Aaah, ıt's not working...I'll keep trying, though!
Türkiye is not, I repeat, not an Islamic state - politics are technically completely secular, thank you very much, Mr Atatürk, but religion is of course very obvious here at times. I have notıced a lot of young women ın secular dress walking, often arm in arm (Turkish people touch one another far more than Americans do... I have no problem with cheek-kissing etc as we did that in England when I was small, but there ıs a very different idea of acceptable distances here and you can see it everywhere), with older women, presumably their mothers, in headscarves. I think this is really interesting... A sign of a changing society?
Whenever I ask people here if I can photograph them, they put their arms around one another...another way Turks are more openly affectionate, I suppose. Around Kızılay, a shopping/cafe area where I get my bus home from school, there are so many couples and pairs of men or women walking around and holding hands or linking arms...

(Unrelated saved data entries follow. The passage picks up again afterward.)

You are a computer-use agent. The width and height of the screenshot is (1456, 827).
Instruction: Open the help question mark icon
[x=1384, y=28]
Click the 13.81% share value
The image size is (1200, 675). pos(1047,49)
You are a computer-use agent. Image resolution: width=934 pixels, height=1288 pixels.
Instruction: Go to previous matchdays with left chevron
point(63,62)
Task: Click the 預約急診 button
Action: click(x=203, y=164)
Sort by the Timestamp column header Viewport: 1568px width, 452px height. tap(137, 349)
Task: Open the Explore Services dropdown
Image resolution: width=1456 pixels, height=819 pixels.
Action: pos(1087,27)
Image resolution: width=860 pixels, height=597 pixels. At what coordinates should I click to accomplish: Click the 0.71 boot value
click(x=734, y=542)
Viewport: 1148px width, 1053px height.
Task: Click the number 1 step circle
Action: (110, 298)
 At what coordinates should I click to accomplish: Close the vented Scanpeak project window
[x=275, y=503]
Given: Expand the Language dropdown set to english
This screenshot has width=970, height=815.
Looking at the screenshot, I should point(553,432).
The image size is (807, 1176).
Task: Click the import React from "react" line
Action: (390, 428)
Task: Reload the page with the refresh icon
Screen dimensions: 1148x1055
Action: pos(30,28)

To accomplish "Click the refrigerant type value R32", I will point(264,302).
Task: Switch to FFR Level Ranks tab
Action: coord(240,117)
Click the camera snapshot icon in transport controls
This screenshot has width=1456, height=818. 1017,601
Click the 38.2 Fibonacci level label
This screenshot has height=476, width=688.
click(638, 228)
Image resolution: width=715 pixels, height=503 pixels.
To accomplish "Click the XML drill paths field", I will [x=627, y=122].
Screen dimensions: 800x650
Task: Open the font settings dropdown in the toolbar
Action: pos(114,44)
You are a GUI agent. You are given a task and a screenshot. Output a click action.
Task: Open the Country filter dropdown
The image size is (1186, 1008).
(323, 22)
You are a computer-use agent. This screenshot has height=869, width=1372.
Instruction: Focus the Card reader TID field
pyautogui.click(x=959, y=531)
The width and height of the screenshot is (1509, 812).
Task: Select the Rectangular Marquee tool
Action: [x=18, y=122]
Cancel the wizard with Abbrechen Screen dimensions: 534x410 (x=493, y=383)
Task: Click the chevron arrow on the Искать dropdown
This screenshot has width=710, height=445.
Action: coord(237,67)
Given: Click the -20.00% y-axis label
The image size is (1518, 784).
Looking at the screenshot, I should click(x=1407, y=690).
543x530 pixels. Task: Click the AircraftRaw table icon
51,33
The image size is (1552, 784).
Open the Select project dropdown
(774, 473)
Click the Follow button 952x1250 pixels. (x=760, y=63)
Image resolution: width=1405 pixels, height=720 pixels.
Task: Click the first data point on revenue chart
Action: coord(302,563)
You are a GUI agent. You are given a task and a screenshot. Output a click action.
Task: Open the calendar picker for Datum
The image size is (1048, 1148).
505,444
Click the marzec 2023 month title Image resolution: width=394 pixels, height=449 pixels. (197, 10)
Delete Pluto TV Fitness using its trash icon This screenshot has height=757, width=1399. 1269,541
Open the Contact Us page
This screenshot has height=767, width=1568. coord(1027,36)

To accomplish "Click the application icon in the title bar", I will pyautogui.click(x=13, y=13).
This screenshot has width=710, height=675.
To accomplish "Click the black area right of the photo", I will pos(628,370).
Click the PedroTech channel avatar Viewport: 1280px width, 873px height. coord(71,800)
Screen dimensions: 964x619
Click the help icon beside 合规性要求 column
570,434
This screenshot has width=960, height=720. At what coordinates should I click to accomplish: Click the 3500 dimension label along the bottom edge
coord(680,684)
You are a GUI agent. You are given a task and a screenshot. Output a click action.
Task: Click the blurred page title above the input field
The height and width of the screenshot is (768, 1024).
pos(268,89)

I just wısh I'd gotten their shoes in this shot.
Other than the computer's epiphany - it wants to help me! - things are going on as before. I can't call any of it normal, because it's so special, but it's great. For our aftrenoon lesson today, the teacher took us to the Old Parliament building, where Atatürk and co. dıd a lot of figuring out. I didn't have my camera and pictures weren't allowed anyway, but ıt was very interesting.
I feel so great here. We have a lot of independence, and I love being able to go to cafes or shop or catch buses at will, alone or with friends. When I get home to Maine I am going to have some terrible urban-addiction withdrawal symptoms... and just a week or two after I get home, I start at my new school, MSSM. I'm really nervous, quite excited and still unsure if I've made the right choice in deciding to go there. From beautiful, inexpensive, fascinating, liberating Türkiye to a permafrosted potato field up next to Canada...oh, well. I suppose I ought to get off the computer and enjoy this while it lasts...actually, I should get off the computer and do my homework. We're finally getting into verbs, and I have so many to learn.
Not quite sure what my family's plans are for this weekend...I have lots of homework to do, but I'll post if I'm able to.
I hope that your day is as interesting and less hot than mine.